In mulitple testing experiments, the p values from a regular t-test will introduce a lot of false positive. In R, the function p.adjust provides serveral ways to adjust the p-values.
However, the speed of Benjamini–Hochberg procedure in p.adjust is not optimized. In this case, I rewrote it in Rcpp, which is basically c++. The algorithm is explained here.
The cpp function of FDR control:
library(Rcpp)
cppFunction(' NumericVector FDRcontrol(NumericVector p, double alpha){
// the input should be ascending order p value //
int size = p.size();
double threshold1, threshold2;
NumericVector passed(size);
int i = 0;
while ( i < size){
threshold1 = alpha * (i+1) / size;
threshold2 = alpha * (i+2) / size;
if (threshold1 > p[i]){
if (threshold2 < p[i+1]){
for (int j = 0; j <= i; j++){
passed[j] = 1;
}
}
}
i++;
}
return(passed);
}')
Now, start benchmarking,
library(dplyr)
library(rbenchmark)
library(data.table)
set.seed(100) #Again, reporoducible
df <- data.table(p = rnorm(100000,-0.5:0.5)) %>%
filter(p < 1 & p > -1) %>%
mutate(p = abs(p)) %>%
tbl_df
df
## Source: local data frame [62,512 x 1]
##
## p
## 1 0.6315312
## 2 0.5789171
## 3 0.3830287
## 4 0.8186301
## 5 0.1401379
## 6 0.4101139
## 7 0.5962745
## 8 0.7016340
## 9 0.3766205
## 10 0.4706833
## .. ...
# The goal is to put a 1 if FDR < alpha
# here set FDR threshold as 0.5, which is half the time is random
benchmark(df %>% arrange(p) %>% mutate(fdr = FDRcontrol(p,0.5)),
df %>% mutate(padj = p.adjust(p,method='BH'),FDR=ifelse(padj<0.5,1,0)))
## test
## 1 df %>% arrange(p) %>% mutate(fdr = FDRcontrol(p, 0.5))

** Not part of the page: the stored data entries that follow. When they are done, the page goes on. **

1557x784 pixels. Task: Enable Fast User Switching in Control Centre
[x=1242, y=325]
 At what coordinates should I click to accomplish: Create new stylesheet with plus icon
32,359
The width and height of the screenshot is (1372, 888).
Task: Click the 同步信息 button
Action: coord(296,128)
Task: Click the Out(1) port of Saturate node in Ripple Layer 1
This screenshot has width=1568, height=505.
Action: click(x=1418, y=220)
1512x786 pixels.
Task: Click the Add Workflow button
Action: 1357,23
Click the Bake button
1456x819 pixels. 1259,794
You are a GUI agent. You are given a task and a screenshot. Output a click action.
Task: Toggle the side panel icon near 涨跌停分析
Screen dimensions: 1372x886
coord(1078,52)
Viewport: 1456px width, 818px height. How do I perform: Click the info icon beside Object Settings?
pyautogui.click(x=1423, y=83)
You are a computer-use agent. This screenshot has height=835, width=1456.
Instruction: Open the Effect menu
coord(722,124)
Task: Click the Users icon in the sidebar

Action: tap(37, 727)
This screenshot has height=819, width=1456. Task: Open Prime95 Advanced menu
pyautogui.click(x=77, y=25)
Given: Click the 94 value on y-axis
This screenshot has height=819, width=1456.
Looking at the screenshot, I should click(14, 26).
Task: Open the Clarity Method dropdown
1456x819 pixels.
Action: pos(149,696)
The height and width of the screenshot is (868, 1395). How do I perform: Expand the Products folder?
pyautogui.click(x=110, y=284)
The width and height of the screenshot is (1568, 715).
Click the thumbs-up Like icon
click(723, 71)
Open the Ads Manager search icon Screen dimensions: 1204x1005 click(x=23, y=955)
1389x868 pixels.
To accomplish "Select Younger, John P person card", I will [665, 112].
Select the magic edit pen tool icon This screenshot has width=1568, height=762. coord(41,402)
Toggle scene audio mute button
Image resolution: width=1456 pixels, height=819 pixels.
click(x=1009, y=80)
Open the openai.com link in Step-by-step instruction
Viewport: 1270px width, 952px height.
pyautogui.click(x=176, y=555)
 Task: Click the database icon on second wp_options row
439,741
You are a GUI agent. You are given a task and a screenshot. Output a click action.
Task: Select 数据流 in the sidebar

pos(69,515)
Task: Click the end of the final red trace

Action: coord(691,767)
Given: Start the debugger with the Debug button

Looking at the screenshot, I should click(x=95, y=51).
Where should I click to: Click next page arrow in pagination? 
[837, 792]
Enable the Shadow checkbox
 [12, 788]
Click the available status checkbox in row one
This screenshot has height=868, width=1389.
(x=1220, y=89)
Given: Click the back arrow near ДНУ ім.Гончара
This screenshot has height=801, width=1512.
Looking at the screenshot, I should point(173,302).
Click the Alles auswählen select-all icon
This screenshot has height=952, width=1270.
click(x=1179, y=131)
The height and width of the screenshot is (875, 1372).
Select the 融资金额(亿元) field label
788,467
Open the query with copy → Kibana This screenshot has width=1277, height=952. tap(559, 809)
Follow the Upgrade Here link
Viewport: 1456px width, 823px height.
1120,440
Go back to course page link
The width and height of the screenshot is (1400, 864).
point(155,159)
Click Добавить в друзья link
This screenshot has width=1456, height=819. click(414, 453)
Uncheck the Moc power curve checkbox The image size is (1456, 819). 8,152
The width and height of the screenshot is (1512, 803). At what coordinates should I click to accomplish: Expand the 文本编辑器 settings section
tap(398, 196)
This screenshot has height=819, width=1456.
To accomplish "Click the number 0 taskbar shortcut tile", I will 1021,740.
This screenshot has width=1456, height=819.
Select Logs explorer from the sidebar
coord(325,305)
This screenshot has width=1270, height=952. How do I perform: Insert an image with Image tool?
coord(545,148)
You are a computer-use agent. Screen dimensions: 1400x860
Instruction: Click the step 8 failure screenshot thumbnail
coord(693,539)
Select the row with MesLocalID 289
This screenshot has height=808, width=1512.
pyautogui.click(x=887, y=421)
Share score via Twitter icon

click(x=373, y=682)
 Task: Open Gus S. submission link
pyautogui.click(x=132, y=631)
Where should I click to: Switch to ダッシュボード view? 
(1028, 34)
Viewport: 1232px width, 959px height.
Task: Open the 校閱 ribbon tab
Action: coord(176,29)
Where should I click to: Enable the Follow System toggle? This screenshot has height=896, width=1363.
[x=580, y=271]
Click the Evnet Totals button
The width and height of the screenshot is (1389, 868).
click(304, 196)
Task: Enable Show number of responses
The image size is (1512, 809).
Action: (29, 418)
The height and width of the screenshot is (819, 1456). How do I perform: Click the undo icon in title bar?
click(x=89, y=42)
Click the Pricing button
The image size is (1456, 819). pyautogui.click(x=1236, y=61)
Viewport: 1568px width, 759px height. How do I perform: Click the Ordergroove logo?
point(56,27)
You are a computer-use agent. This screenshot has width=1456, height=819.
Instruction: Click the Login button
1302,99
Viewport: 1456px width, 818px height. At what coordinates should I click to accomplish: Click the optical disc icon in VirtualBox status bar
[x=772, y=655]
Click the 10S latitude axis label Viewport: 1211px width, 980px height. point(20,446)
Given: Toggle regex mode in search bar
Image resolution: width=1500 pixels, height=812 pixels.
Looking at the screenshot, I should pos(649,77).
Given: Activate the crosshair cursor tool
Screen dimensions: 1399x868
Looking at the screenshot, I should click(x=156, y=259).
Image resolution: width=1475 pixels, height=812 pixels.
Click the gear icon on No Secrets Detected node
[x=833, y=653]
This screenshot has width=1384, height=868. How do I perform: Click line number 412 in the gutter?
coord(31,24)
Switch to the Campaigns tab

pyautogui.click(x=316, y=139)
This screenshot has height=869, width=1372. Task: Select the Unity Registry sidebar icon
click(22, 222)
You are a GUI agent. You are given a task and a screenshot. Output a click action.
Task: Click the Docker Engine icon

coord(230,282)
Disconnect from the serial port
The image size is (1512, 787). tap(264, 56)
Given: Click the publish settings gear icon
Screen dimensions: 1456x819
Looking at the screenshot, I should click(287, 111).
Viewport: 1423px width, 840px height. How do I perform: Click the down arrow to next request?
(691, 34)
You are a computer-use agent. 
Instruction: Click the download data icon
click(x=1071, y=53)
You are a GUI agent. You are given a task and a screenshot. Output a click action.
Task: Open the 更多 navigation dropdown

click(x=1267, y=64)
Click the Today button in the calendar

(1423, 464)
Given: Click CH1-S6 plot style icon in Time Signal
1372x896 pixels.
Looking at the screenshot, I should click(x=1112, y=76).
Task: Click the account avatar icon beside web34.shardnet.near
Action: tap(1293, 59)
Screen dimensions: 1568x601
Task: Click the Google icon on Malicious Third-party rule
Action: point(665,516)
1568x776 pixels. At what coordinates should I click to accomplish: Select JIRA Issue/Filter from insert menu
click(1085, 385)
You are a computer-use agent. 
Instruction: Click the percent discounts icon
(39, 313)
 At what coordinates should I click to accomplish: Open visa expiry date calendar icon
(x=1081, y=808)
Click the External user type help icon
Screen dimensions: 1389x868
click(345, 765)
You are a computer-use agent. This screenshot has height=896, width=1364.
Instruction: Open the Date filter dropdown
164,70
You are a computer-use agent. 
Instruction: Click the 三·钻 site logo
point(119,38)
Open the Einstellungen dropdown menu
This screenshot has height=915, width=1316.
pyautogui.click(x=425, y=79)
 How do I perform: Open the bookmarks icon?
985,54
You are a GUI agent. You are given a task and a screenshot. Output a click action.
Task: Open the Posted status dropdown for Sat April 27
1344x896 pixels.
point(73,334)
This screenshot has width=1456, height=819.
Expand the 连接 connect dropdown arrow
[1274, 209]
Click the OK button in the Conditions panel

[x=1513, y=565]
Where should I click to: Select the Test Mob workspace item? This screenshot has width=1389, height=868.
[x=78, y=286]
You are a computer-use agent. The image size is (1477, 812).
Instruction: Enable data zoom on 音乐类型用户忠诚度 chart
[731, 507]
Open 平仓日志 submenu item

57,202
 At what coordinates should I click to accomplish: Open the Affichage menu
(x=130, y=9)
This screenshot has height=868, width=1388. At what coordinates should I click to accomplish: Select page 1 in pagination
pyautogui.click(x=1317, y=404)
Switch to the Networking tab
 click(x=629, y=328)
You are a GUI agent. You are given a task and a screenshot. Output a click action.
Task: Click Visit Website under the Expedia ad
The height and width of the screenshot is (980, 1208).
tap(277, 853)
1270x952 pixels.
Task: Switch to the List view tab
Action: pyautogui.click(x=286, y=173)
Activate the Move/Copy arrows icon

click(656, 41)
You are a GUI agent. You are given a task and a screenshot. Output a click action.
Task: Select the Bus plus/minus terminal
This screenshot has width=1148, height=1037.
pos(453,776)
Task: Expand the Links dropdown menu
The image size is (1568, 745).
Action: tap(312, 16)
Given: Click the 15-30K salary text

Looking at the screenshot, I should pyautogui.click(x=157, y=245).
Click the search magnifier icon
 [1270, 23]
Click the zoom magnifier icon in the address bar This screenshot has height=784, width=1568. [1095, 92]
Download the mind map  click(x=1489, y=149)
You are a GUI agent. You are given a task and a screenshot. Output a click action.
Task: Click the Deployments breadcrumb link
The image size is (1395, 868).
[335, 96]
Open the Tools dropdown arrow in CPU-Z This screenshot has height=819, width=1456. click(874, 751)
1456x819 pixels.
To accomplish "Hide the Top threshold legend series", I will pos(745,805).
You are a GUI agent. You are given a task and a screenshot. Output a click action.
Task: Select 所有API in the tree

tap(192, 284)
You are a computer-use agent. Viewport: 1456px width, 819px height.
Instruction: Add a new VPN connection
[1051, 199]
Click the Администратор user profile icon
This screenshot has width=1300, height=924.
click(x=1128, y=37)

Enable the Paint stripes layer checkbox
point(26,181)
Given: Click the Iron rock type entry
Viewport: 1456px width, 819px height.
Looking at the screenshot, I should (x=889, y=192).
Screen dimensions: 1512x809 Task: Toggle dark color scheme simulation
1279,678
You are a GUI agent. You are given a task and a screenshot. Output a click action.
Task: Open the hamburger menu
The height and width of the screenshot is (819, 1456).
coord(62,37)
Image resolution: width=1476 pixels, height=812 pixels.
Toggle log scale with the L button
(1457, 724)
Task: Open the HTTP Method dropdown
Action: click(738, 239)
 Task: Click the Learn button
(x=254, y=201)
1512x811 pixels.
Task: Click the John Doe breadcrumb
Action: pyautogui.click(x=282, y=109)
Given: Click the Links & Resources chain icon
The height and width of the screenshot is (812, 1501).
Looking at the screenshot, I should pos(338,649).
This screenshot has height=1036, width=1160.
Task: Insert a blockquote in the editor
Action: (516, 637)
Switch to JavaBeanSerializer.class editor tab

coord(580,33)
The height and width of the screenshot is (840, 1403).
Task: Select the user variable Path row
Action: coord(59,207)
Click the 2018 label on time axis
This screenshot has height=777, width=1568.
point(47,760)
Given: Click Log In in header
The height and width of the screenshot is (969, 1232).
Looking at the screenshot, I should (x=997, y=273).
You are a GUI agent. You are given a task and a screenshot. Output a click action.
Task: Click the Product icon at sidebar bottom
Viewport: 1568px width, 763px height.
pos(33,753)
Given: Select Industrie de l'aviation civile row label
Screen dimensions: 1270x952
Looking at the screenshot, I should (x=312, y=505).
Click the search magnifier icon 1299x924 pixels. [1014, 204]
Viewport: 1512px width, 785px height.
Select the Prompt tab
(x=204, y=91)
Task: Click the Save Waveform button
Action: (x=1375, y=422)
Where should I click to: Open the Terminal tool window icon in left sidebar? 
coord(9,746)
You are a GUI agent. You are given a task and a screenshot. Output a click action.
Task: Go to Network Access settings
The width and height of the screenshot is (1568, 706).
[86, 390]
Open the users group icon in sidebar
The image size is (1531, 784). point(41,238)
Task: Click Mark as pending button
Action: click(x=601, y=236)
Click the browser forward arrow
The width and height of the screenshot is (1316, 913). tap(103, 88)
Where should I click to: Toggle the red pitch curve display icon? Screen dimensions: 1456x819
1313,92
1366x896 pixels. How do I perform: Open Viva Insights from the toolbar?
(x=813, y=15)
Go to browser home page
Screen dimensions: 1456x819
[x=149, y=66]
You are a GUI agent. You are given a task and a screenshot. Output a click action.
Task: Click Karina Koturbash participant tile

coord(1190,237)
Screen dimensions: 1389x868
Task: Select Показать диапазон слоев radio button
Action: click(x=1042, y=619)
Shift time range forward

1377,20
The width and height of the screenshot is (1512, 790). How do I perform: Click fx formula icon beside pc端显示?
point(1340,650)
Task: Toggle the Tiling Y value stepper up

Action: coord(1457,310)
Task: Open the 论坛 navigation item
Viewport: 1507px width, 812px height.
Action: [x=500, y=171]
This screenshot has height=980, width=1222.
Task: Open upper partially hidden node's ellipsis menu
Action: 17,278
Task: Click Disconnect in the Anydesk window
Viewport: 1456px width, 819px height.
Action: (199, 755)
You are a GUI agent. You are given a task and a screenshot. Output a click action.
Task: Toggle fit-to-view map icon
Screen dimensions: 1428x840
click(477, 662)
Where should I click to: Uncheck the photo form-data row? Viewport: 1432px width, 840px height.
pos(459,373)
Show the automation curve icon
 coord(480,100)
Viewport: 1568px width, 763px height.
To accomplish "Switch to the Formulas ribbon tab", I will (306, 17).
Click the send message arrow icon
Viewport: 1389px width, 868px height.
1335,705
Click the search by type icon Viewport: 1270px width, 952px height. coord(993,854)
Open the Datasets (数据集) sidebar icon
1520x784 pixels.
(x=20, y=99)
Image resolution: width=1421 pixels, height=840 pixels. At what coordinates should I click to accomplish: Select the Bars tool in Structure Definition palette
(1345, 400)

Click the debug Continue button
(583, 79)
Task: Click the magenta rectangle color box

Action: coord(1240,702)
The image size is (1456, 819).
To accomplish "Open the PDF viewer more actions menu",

## 2 df %>% mutate(padj = p.adjust(p, method = "BH"), FDR = ifelse(padj < 0.5, 1, 0))
## replications elapsed relative user.self sys.self user.child sys.child
## 1 100 3.272 1.000 3.267 0.004 0 0
## 2 100 7.304 2.232 7.159 0.142 0 0
df1 = df %>%
arrange(p) %>%
mutate(fdr = FDRcontrol(p,0.5)) %>%
mutate(padj = p.adjust(p,method='BH'),FDR=ifelse(padj<0.5,1,0))
df1
## Source: local data frame [62,512 x 4]
##
## p fdr padj FDR
## 1 6.717138e-06 1 0.4199017 1
## 2 2.243902e-05 0 0.5541057 0
## 3 2.659197e-05 0 0.5541057 0
## 4 3.975755e-05 0 0.5898058 0
## 5 4.863623e-05 0 0.5898058 0
## 6 7.776861e-05 0 0.5898058 0
## 7 7.790700e-05 0 0.5898058 0
## 8 8.057130e-05 0 0.5898058 0
## 9 8.491573e-05 0 0.5898058 0
## 10 1.065339e-04 0 0.6312590 0
## .. ... ... ... ...
Although the Rcpp function is faster, it does not have the flexibility to choose a thershold for FDR after adjusting the p values.
And also, Rcpp is a good way to increase the speed of R.